On Friday, the two companies announced an agreement of an all-share acquisition for the entire ordinary share capital of Evoke, which has been considering a sale since it initiated a strategic review in December last year.
Under the agreement, Evoke shareholders will receive 0.537 new Bally’s Intralot shares for each Evoke share, with a limited cash alternative also available. The offer values Evoke at 52p per share.
Evoke’s directors intend to unanimously recommend that the company’s shareholders vote in favour of the deal, which will form a “geographically diversified gaming champion with operations across six core markets”.
Subject to approvals, the acquisition is set to be completed in either Q4 2026 or Q1 2027.

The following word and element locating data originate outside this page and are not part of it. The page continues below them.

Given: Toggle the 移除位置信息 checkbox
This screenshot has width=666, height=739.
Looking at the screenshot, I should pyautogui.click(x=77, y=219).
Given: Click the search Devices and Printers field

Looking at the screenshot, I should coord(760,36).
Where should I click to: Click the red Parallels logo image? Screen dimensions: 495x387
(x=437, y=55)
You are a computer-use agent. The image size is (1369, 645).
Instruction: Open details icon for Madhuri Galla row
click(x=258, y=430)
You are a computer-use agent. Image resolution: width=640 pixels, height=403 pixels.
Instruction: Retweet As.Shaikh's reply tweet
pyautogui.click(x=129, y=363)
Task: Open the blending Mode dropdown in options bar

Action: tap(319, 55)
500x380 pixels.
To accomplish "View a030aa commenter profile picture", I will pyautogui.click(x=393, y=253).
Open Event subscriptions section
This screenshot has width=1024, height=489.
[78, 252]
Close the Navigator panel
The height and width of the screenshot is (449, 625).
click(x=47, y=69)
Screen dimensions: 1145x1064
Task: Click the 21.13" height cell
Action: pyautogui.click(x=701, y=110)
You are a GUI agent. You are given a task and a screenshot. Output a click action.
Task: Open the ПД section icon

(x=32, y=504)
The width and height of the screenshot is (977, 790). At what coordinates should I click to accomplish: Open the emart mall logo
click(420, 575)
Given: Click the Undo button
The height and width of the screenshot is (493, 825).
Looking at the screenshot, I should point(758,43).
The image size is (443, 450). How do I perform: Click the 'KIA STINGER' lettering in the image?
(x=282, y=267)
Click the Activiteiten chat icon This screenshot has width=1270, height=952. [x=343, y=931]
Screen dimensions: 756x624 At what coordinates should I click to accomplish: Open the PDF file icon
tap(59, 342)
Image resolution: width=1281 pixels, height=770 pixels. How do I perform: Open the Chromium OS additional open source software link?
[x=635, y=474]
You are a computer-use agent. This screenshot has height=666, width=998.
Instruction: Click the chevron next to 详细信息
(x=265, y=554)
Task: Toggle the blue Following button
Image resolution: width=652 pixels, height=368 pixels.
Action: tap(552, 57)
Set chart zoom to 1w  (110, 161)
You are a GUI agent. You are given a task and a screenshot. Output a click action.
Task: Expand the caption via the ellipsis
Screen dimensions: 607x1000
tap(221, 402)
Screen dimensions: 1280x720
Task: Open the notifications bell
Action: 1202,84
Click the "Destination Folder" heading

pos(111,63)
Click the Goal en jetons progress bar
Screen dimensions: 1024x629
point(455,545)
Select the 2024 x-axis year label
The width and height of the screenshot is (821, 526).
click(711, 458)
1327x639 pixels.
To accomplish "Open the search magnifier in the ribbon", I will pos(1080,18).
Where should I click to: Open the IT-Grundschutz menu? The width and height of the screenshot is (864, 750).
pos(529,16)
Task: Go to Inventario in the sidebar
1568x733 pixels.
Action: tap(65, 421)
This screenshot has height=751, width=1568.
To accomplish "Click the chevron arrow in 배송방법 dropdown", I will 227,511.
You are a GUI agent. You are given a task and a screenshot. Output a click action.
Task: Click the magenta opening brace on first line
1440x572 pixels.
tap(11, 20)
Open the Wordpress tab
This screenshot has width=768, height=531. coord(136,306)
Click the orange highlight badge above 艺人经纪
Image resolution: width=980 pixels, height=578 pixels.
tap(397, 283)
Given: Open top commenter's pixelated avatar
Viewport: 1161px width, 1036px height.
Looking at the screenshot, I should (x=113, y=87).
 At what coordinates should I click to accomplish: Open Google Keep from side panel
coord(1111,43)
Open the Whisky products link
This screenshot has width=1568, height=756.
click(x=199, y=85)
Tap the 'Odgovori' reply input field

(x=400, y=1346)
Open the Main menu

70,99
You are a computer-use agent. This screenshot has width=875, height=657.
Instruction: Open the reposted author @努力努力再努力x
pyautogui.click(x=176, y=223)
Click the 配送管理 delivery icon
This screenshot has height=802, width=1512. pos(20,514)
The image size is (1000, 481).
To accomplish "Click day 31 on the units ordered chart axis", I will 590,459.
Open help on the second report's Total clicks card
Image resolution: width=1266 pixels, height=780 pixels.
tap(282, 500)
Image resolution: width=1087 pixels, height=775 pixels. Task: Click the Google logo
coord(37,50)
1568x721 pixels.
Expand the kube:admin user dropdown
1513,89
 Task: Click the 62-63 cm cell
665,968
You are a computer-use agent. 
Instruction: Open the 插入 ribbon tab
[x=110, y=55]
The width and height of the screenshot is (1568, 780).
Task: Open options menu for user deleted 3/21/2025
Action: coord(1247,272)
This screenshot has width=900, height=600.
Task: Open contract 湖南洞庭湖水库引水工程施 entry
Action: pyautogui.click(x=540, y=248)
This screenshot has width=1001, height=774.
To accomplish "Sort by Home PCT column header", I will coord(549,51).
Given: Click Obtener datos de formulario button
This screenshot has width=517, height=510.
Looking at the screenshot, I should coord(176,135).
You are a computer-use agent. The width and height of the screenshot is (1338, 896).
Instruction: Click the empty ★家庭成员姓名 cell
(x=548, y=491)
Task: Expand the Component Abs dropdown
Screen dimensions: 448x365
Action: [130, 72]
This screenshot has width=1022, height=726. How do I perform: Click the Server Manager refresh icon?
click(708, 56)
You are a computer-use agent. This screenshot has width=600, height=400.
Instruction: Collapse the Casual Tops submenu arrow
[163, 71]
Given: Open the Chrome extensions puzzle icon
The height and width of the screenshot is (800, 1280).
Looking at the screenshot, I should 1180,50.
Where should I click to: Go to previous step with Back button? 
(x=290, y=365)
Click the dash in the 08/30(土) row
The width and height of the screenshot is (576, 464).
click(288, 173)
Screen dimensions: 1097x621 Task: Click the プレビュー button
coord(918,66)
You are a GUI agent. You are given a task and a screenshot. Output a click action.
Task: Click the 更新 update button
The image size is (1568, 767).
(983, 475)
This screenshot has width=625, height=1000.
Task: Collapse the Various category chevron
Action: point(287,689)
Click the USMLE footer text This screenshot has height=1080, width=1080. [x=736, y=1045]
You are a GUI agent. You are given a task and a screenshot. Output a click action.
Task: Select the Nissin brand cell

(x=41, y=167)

Evoke chairman Mark Summerfield stated the agreed terms represent the “most attractive and deliverable outcome” for shareholders, saying: “The combination will create one of the world’s leading online betting and gaming groups with superior scale, exceptional brands, increased diversification and a platform for strong growth through enhanced capabilities.
“I’m confident Intralot will be a strong and supportive owner of the business, and together with the more sustainable capital structure, the combination offers the best route to deliver long-term value for our shareholders and broader stakeholders.”
Sokratis Kokkalis, chairman of the Bally’s Intralot board of directors, added: “Today marks the beginning of a major new chapter for our company with the submission of a binding offer for the acquisition of Evoke aimed at creating a very strong global player in the gaming industry. This move demonstrates the new momentum our company has gained, justifying the trust shown to us by the investment community.”
The details of the deal
The offer represents a 77% premium to Evoke’s three-month volume-weighted average share price of 29.4p before Bally’s Intralot disclosed its potential bid in April.
It is also a 138% premium on Evoke’s share price of 21.9p at the end of 9 December 2025, the last day before Evoke announced it was initiating its strategic review.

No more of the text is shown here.